● Exercise prompt
Locate the line that contains "Task: Select the Horizontal Type tool" in the entries below, then repeat it and every following line through the line that contains "This screenshot has height=840, width=1418.", exactly, and no others.
═════ Material for this task ═════
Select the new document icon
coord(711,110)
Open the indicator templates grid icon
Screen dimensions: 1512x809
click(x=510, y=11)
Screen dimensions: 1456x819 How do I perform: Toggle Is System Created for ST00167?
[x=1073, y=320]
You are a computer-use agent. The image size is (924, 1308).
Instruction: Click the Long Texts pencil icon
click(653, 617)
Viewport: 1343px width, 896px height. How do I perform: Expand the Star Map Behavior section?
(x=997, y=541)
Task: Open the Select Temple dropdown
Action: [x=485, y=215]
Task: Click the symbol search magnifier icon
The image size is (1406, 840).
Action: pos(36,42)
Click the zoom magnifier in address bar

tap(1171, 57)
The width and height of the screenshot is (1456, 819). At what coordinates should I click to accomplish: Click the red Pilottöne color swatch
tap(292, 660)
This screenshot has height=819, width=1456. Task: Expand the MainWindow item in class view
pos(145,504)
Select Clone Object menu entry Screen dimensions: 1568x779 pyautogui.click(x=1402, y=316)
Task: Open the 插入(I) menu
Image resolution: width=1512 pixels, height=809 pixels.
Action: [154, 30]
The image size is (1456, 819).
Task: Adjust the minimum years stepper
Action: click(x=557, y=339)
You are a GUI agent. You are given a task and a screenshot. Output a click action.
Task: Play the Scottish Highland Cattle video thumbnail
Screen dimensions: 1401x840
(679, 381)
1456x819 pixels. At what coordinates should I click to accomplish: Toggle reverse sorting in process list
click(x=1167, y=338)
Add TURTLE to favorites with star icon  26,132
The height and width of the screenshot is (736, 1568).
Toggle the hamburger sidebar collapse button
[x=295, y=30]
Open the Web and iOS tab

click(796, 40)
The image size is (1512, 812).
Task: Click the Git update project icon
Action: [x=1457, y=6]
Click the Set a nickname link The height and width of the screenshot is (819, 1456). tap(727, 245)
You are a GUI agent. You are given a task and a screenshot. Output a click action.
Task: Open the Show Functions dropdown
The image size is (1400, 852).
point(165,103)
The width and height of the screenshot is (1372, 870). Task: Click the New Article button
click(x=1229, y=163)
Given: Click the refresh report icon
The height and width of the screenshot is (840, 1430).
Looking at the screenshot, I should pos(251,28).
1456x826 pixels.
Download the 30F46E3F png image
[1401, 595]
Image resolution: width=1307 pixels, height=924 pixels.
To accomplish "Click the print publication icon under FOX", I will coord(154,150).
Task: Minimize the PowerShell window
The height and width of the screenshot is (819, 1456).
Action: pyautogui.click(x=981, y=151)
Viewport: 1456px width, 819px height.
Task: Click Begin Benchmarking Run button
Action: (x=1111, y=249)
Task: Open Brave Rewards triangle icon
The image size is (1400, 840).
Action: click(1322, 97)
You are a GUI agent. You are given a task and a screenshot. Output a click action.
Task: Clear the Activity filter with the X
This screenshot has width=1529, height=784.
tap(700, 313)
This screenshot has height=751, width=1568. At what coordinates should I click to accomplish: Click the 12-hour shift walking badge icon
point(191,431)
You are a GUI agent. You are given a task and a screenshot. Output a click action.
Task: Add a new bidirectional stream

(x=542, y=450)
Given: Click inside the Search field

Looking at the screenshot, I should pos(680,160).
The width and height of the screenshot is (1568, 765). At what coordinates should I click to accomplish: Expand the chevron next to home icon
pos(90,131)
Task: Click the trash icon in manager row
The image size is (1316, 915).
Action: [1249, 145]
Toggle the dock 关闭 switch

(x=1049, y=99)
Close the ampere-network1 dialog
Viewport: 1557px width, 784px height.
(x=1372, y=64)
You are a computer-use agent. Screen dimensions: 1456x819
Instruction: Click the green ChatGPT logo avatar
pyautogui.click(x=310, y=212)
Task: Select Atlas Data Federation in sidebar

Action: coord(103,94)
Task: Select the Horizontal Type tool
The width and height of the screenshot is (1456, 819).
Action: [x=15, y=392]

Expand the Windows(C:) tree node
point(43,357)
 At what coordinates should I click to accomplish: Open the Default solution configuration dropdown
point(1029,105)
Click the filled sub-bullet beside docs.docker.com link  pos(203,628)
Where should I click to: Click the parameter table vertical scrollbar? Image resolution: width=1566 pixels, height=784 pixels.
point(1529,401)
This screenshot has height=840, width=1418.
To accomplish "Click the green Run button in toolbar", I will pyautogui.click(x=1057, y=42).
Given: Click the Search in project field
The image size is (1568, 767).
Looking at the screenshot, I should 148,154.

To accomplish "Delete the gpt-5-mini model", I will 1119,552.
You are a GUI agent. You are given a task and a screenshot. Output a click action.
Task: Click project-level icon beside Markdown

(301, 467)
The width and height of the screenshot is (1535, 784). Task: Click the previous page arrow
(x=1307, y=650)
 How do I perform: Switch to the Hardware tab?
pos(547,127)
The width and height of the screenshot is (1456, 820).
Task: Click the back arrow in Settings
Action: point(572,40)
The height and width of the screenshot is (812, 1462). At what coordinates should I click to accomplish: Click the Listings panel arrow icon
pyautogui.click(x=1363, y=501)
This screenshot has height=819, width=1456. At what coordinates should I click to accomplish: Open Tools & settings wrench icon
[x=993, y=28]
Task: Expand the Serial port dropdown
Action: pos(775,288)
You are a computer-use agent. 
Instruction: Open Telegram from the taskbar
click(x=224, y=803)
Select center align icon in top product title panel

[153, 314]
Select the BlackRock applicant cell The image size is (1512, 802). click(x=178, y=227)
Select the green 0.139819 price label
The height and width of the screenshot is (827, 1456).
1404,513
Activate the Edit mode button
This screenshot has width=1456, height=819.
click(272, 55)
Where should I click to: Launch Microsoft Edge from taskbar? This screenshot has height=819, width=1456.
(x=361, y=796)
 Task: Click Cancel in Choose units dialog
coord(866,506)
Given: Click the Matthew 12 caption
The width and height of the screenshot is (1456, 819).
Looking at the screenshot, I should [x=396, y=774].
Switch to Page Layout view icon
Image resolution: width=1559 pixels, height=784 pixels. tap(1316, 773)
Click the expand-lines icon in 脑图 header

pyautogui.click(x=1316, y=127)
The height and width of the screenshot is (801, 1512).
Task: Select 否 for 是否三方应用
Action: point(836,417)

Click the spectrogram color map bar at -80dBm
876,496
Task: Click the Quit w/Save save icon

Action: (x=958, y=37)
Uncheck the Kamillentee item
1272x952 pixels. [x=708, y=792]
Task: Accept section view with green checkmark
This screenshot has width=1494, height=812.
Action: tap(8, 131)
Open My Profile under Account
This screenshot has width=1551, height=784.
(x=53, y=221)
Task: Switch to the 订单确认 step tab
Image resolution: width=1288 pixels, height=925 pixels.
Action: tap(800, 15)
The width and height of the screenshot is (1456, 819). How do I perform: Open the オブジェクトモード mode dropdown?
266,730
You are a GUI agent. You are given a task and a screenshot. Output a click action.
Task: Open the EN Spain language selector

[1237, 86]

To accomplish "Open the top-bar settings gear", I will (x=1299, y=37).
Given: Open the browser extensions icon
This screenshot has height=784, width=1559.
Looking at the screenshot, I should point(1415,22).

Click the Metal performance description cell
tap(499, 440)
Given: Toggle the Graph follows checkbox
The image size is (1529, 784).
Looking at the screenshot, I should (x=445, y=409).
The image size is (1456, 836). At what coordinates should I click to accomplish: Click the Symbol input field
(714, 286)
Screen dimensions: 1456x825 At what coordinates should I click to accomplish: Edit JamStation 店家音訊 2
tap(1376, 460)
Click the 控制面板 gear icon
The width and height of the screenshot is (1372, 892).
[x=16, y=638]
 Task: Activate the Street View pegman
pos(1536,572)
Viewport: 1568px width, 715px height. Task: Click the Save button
═════
● Task response
Task: Select the Horizontal Type tool
The width and height of the screenshot is (1456, 819).
Action: [x=15, y=392]

Expand the Windows(C:) tree node
point(43,357)
 At what coordinates should I click to accomplish: Open the Default solution configuration dropdown
point(1029,105)
Click the filled sub-bullet beside docs.docker.com link  pos(203,628)
Where should I click to: Click the parameter table vertical scrollbar? Image resolution: width=1566 pixels, height=784 pixels.
point(1529,401)
This screenshot has height=840, width=1418.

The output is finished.